GeoPolicy: 5 ways for scientists to take the lead on evidence-informed policymaking

GeoPolicy: 5 ways for scientists to take the lead on evidence-informed policymaking

On 15 November 2022, the EGU and the European Parliament Intergroup on ‘Climate Change, Biodiversity and Sustainable Development’ jointly coordinated an event, ‘Supporting the EU’s Biodiversity Targets by Bridging the Science-Policy Divide’. The event highlighted how science could be used to support the ambitious targets outlined in the EU Biodiversity Strategy for 2030 and proposed EU Nature Restoration Law. But it was just the start of the discussion! This Month’s GeoPolicy Blog post outlines the specific areas mentioned during the event in which Europe’s scientific community can take the lead on creating evidence-informed policies.


1. Put science at the heart of the policymaking process

One of the key outcomes of the Supporting the EU’s Biodiversity Targets by Bridging the Science-Policy Divide was summarised by Member of the European Parliament (MEP), Cesar Luena who stated that

“[Scientific] proposals and recommendations are our guideline to implement effective policies. There is no way out of the biodiversity crisis without science!”
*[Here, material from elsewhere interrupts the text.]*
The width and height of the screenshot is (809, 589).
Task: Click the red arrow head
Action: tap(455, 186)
MEP María Soraya Rodríguez Ramos, went event further during the event by highlighting specific recommendations provided by EGU Biodiversity Task Force that she appreciated and would aim to integrate into the Nature Restoration Law, including the need to consult with local communities and including soil biodiversity as an additional target. This affirmation from two MEPs, including the Rapporteur of the Nature Restoration file, demonstrates the Parliament’s political will to engage more with Europe’s scientific community and should serve as an invitation to start to understand and participate in biodiversity policymaking processes.
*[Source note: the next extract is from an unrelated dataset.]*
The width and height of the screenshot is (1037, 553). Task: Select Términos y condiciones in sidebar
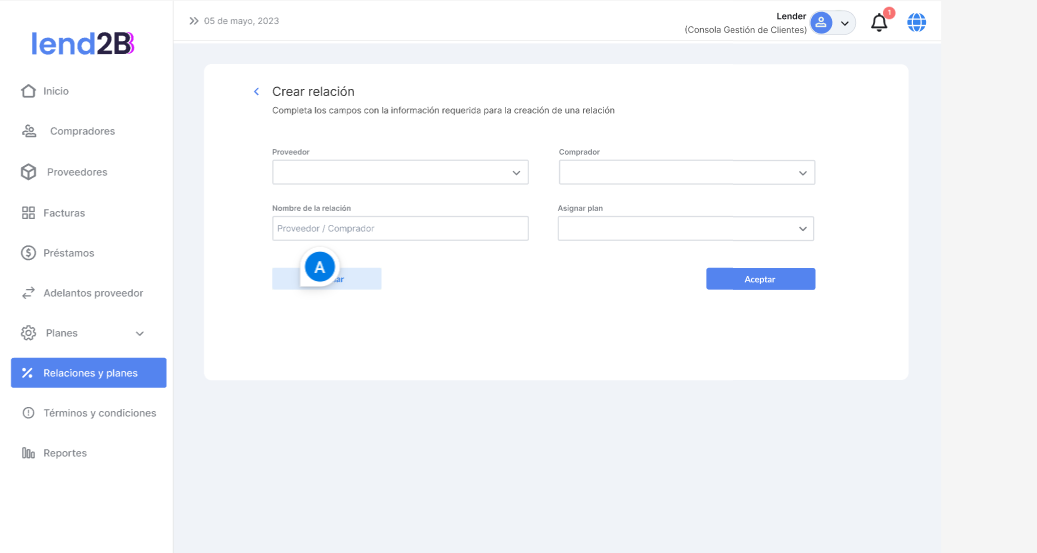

2. Embrace the scientific community’s responsibility in policymaking 

While science is vital in achieving the EU’s ambitious biodiversity targets, it’s only possible for policymakers to access and use the best available evidence if scientists acknowledge and accept responsibility for providing it. As Alberto Arroyo Schnell, Head of Policy and Programme at the IUCN’s European Regional Office, stated

“Scientists need to be aware of policy processes and the weight of their own responsibility in any publication or information [that they provide].”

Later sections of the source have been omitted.